Book Review: Rita Antoinette Borg ‘Meg The Egg’


“One morning Mother Hen was sitting on her nest when two of her eggs hatched,” begins the story of Meg, an agoraphobic chick who doesn’t want to hatch because she is afraid of the outside world. Meg has a dilemma – what to trust? Her Mother’s soothing voice: “Come out Meg, I want to give you a cuddle!” or her own fears: “The world outside my egg is so NOISY!”

Mother Hen is anxious for Meg to hatch, worried that she will go on the rubbish tip if she doesn’t. The chick’s fears increase as the day progresses and the moos and oinks and quacks get closer. By nightfall, she still hasn’t hatched, despite Mum’s encouragement and reassurance that all will be well. The most frightening noise is a loud howl, which unbeknown to Meg belongs to a fox. She calls the noise “Howls”. When Mother Hen is taken by Howls, Meg finds her courage at last and sets off on a mission to save Mum, still inside her egg.

Meg The Egg is a read aloud, share and discuss book to return to again and again, brought to life with prose and drawings. The pictures advance the text, which is geared towards pre-schoolers, though the visuals will inspire inquisitive toddlers too. The images capture the mood as the story progresses. The book deals with two fears at once – noise and the unknown – and family bonds. It is a lovely story for introducing and discussing the fears your child may have, one of humanity’s most basic, primitive emotions.

We learn by watching others face uncomfortable situations, in real life and in movies and books.
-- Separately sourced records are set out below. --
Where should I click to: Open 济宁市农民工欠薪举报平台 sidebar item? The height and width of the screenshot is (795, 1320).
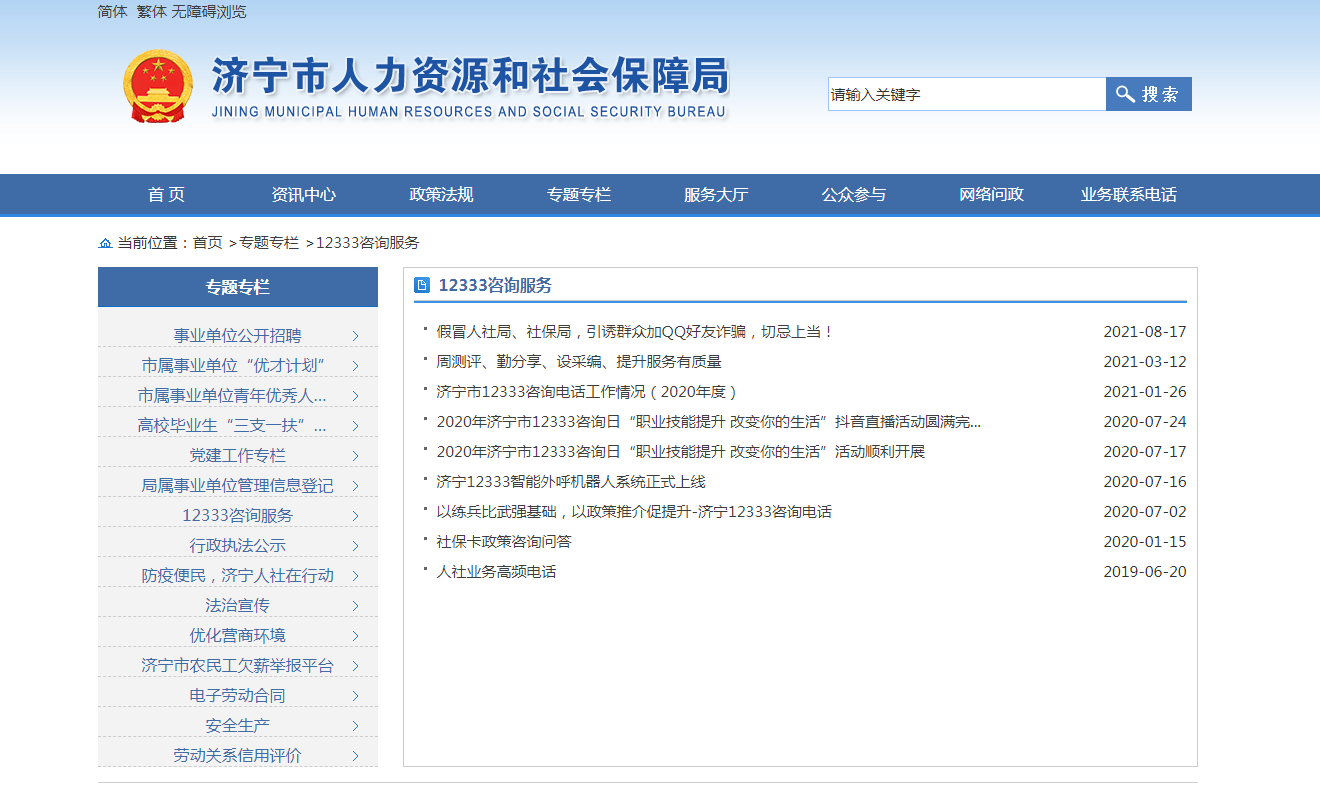point(237,666)
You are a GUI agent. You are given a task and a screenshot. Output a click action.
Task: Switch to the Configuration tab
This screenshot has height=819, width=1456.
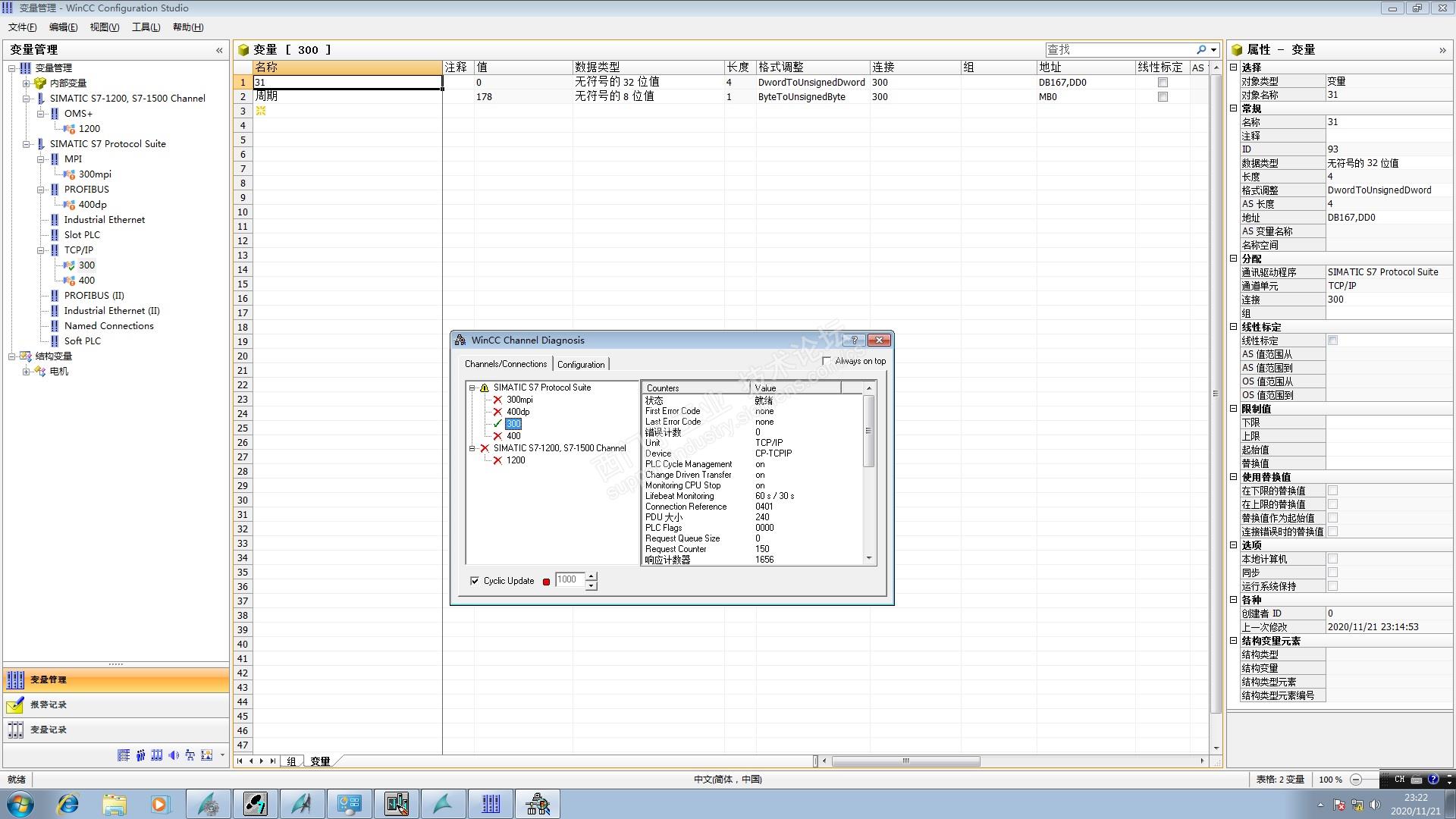[x=581, y=364]
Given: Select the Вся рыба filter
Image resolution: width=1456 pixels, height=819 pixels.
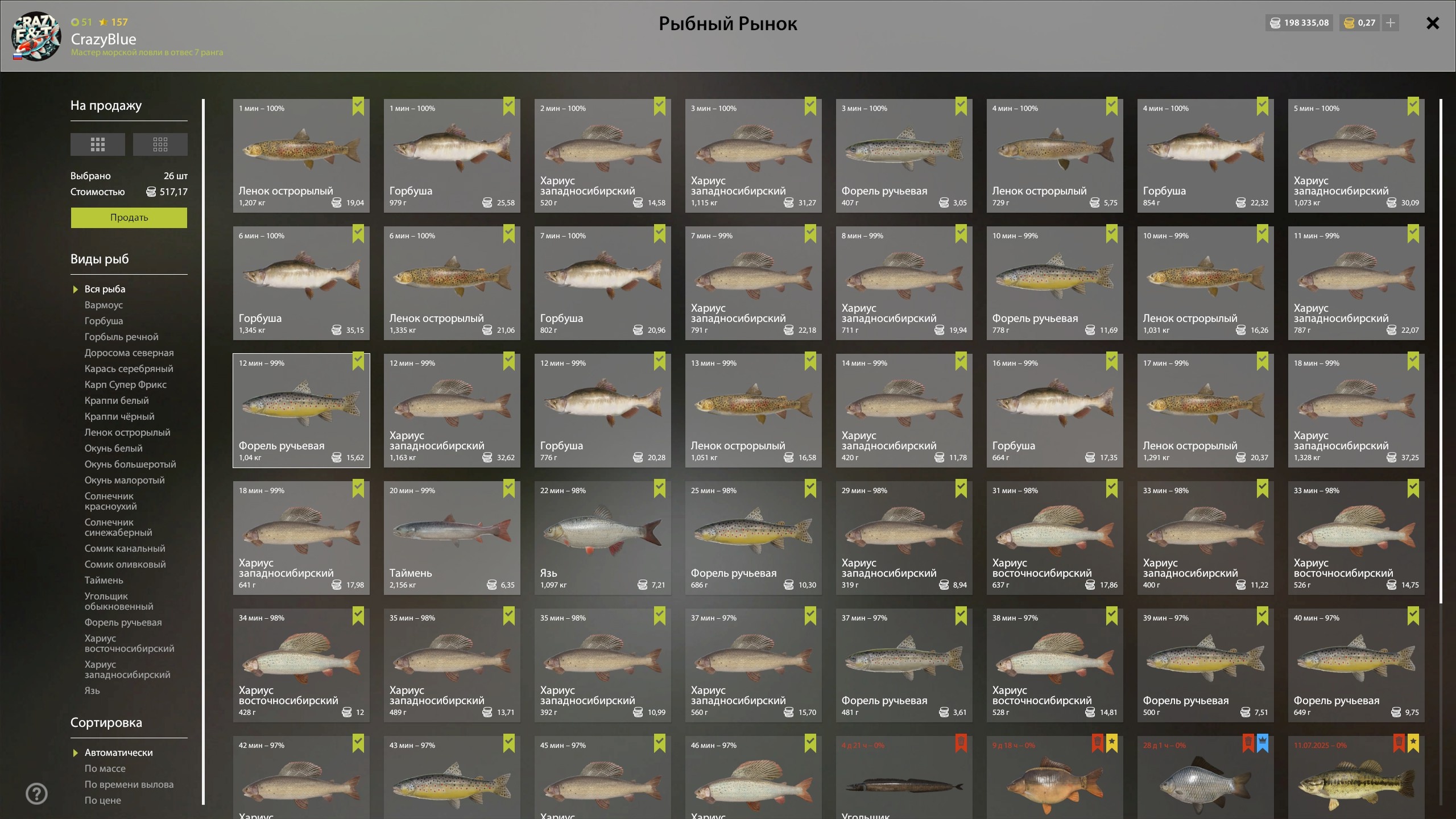Looking at the screenshot, I should click(105, 289).
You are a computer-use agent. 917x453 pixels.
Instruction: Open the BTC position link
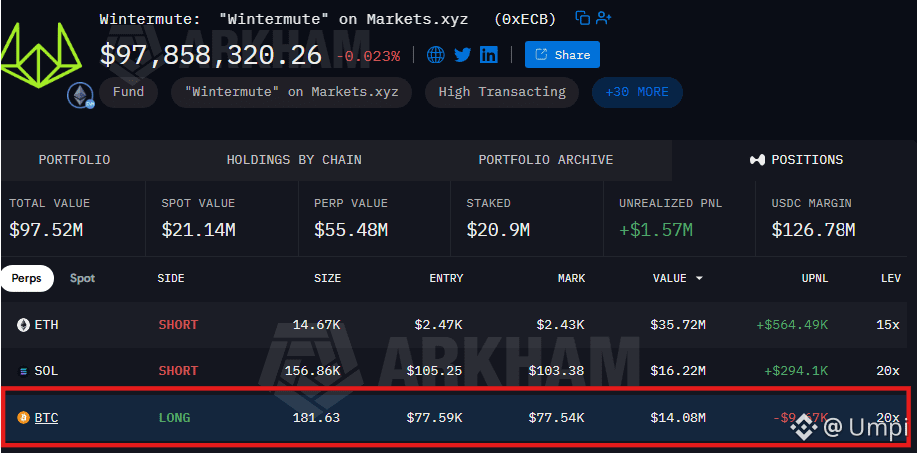click(x=46, y=417)
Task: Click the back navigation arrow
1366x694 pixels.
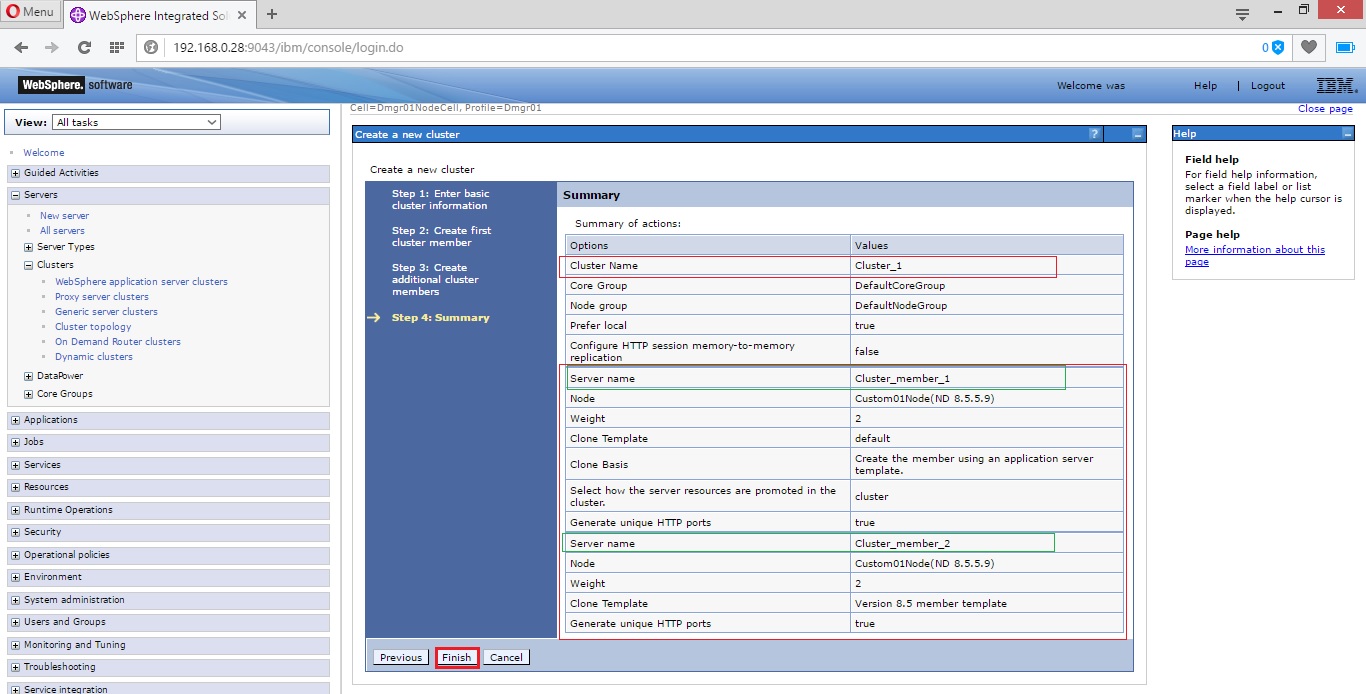Action: 21,46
Observing and helping others – human and animal – triumph over hurdles empowers children with the confidence to change fear into action, shaping them into resilient adults capable of reading their feelings and reacting appropriately. `He did it so I can do it!’ is one of man’s most powerful motivators. Rita Antoinette Borg captures that message well with this uplifting story of overcoming obstacles.